All the young ladies are at work making mitres for
the bishop, or working slippers in Berlin wool for the new curate,
but the Virgin sits on a dais above the others on the same platform
with the venerable lady-principal, who is having passages read out
to her from some standard Hebrew writer. The statues are the work
of a local sculptor, named Aureggio, who lived at the end of the
seventeenth and beginning of the eighteenth century.

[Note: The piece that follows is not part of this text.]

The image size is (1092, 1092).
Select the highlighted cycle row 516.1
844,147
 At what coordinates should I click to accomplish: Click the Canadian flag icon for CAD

The highest chapel must be a couple of hundred feet above the main
buildings, and from near it there is an excellent bird's-eye view
of the sanctuary and the small plain behind; descending on to this
last, we entered the quadrangle from the north-west side and
visited the chapel in which the sacred image of the Madonna is
contained. We did not see the image itself, which is only exposed
to public view on great occasions. It is believed to have been
carved by St. Luke the Evangelist. I must ask the reader to
content himself with the following account of it which I take from
Marocco's work upon Oropa.:-
"That this statue of the Virgin is indeed by St. Luke is attested
by St. Eusebius, a man of eminent piety and no less enlightened
than truthful. St. Eusebius discovered its origin by revelation;
and the store which he set by it is proved by his shrinking from no
discomforts in his carriage of it from a distant country, and by
his anxiety to put it in a place of great security.